From Space-Based Measurements to Accurate State Vectors: Pipeline Design, Implementation, and Technical Challenges
GUARDABASSO P. 1, SPILLER D. 1
1 ARCA Dynamics, Rome, Italy
The growing complexity of space operations and the increasing density of resident space objects (RSOs) in Earth orbit demand highly accurate and timely orbit determination capabilities. Space-based surveillance has emerged as a critical complement to ground-based systems, enabling improved coverage and responsiveness for Space Situational Awareness (SSA). Nevertheless, space-based operational scenarios often involve extremely short observation windows resulting in “too-short arcs” that challenge traditional orbit determination methods. In fact, such constraints lead to high uncertainty in state estimation, sensitivity to initial conditions, and increased computational complexity. Extraction of accurate and reliable orbital states and covariances from sparse, space-based measurements is therefore essential for timely collision avoidance, catalog maintenance, and space operations safety.
This work presents the design and implementation of a robust orbit determination pipeline at ARCA Dynamics, discussing its workflow and inherent challenges associated with short-arc data. After reviewing the main techniques available in the literature, the paper describes the development of an operational pipeline that integrates observation scheduling, image acquisition and processing, orbit estimation, and validation against independent measurements. The performance of such a pipeline can be compared to ground-based observation processing, and its algorithms and mathematical formulations can be validated against independent measurements and simulated scenarios. Additional capabilities, including attitude determination from images and chained estimation techniques, are evaluated to enhance robustness under sparse data conditions. The pipeline is fully operational and has been applied to real-world scenarios, with representative examples included in this work.

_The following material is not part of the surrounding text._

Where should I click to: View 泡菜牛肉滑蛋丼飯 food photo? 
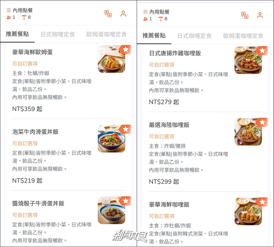click(x=112, y=139)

Each stage of the pipeline faces limitations, some unique to space-based operations. Scheduling depends on observer-target geometry, illumination, and operational constraints. Image processing must handle noise and pointing precision. Orbit determination is challenged by limited geometric diversity, range ambiguity and initial guess sensitivity. Unlike ground-based observations, the observer’s state and attitude knowledge critically affect accuracy, particularly when third-party data is incomplete or corrupted. These factors collectively amplify uncertainty and complicate real-time processing, requiring robust mitigation strategies.
ARCA Dynamics' experience demonstrates the feasibility of operational space-based orbit determination under severe data constraints. By systematically analyzing limitations and mitigation strategies for short-arc processing, this work contributes to improving SSA capabilities and ensuring safer operations in increasingly congested orbital regimes.